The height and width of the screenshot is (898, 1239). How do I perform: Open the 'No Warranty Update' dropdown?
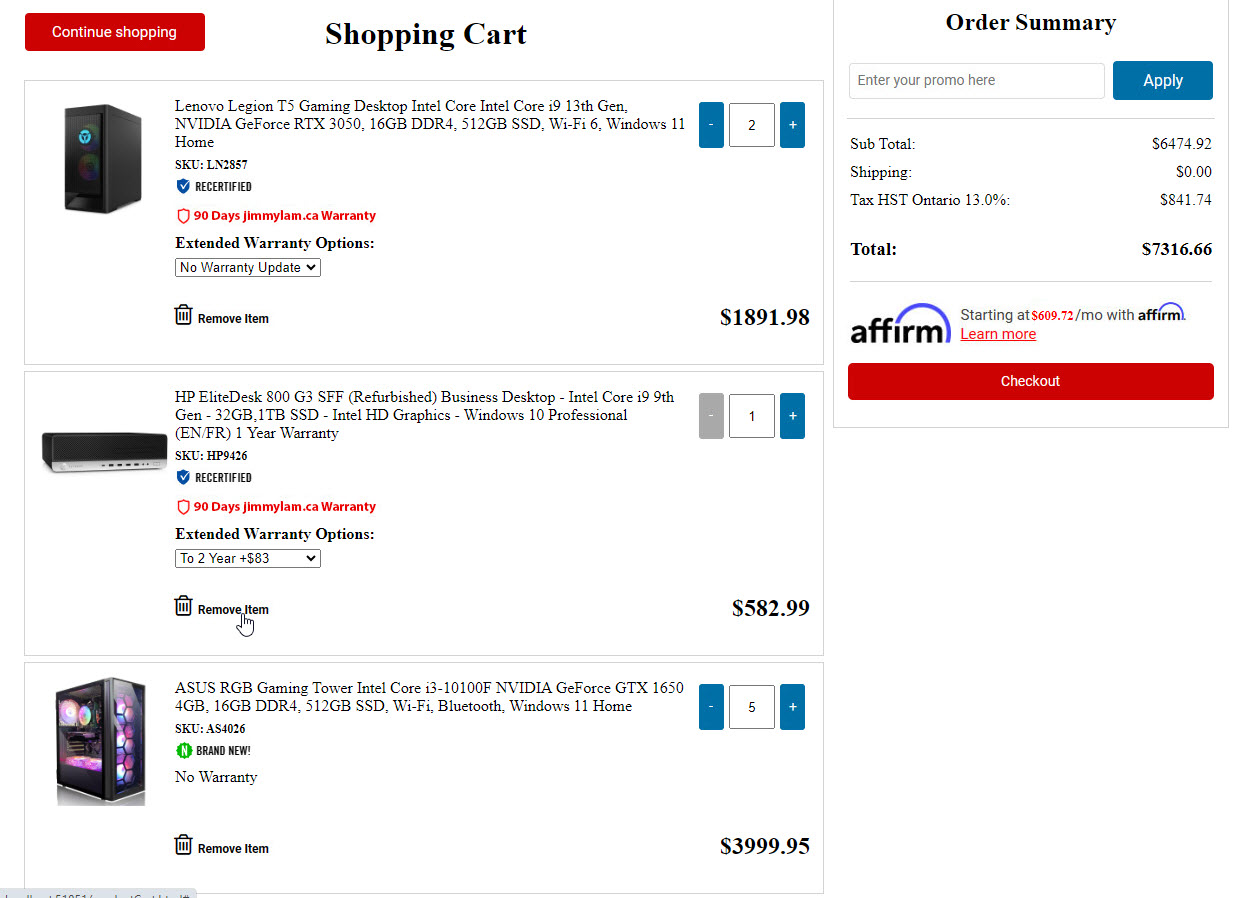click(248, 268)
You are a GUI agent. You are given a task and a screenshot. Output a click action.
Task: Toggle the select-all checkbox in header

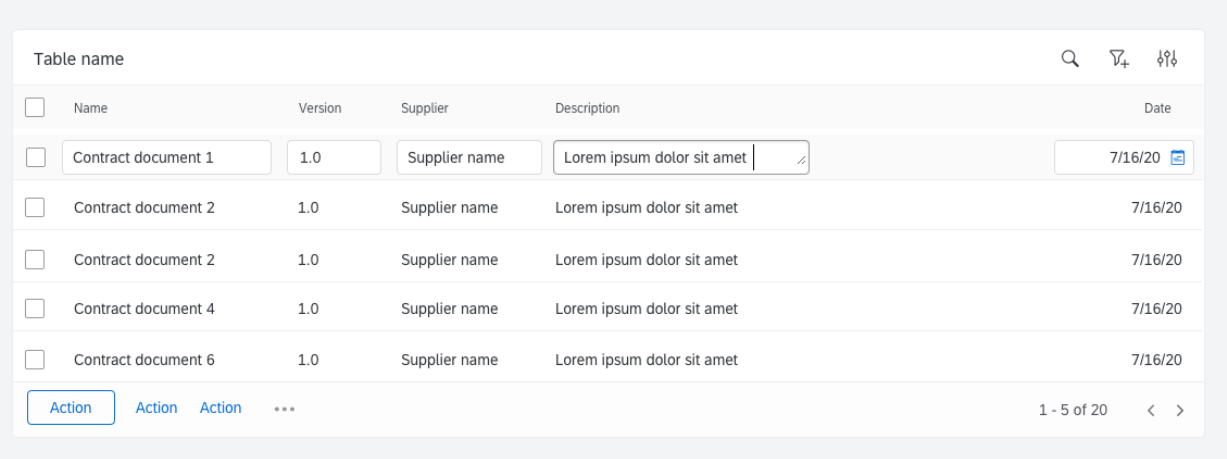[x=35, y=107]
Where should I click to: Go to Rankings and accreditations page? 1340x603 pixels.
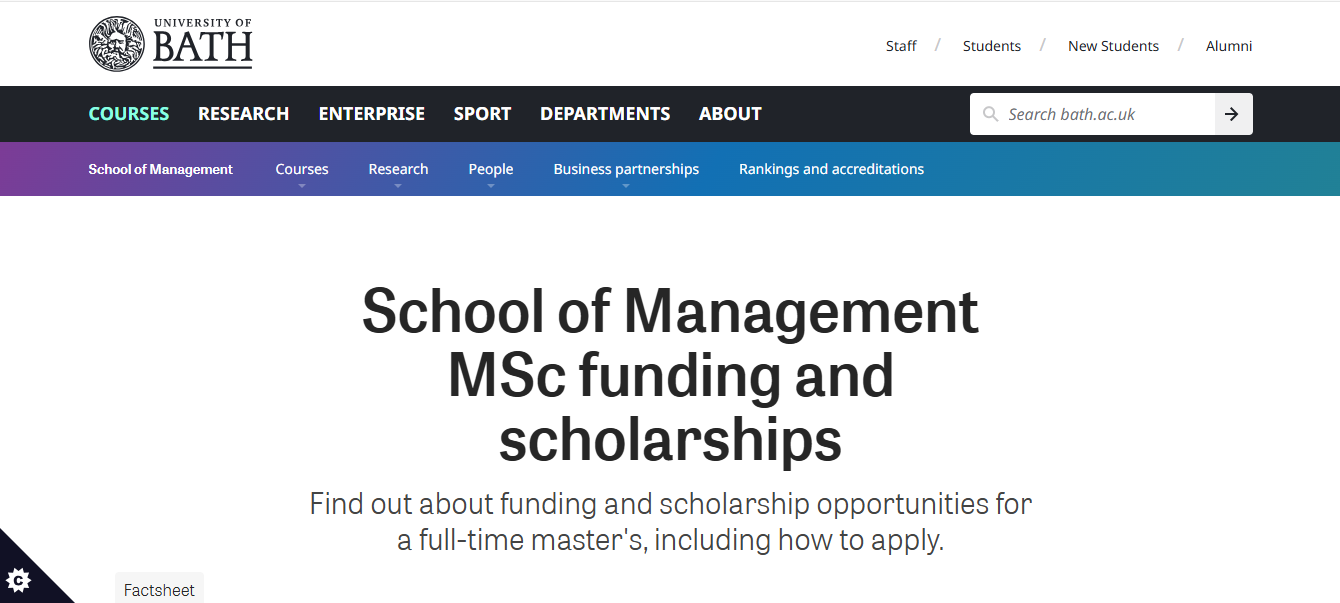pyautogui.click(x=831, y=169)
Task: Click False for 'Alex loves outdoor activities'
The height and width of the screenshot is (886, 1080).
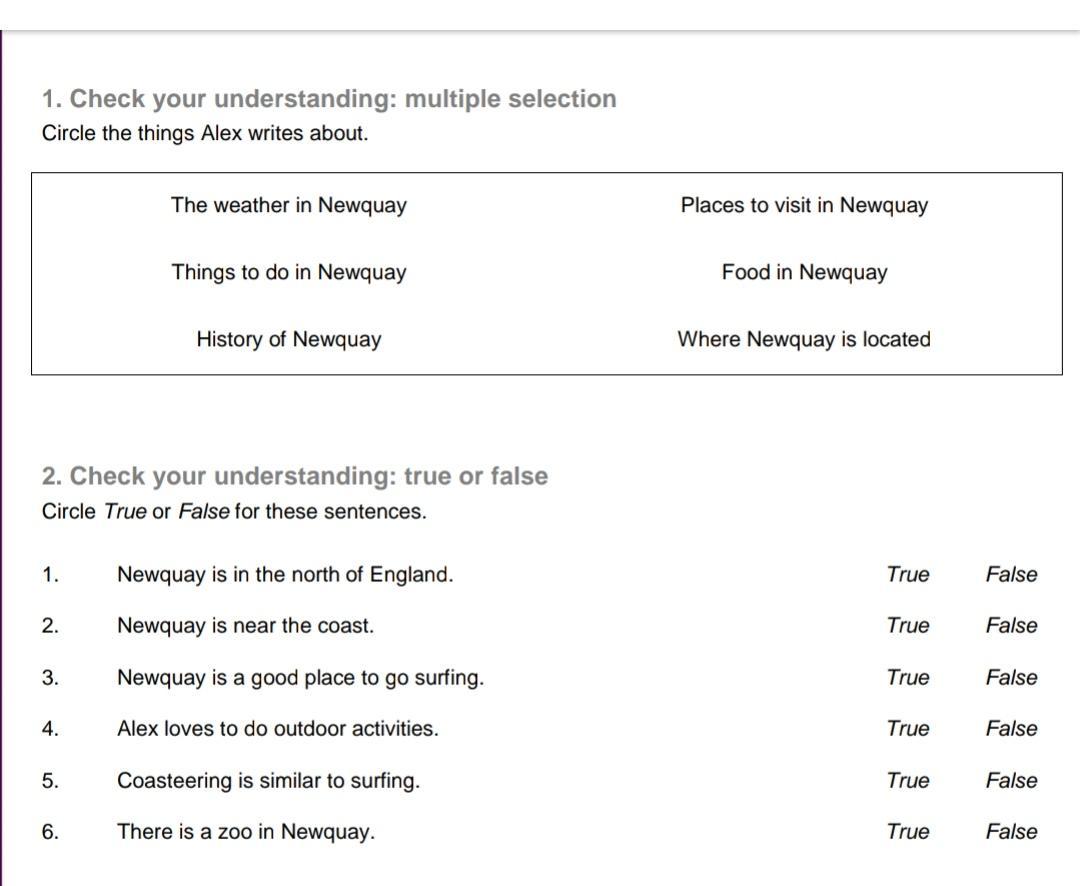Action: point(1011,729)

________________________

From the line holding "Where should I" down to the final line of the entries above, print every line exactly. Pictures do not go in.

Where should I click to: Go to Rankings and accreditations page? 1340x603 pixels.
pyautogui.click(x=831, y=169)
Task: Click False for 'Alex loves outdoor activities'
The height and width of the screenshot is (886, 1080).
Action: point(1011,729)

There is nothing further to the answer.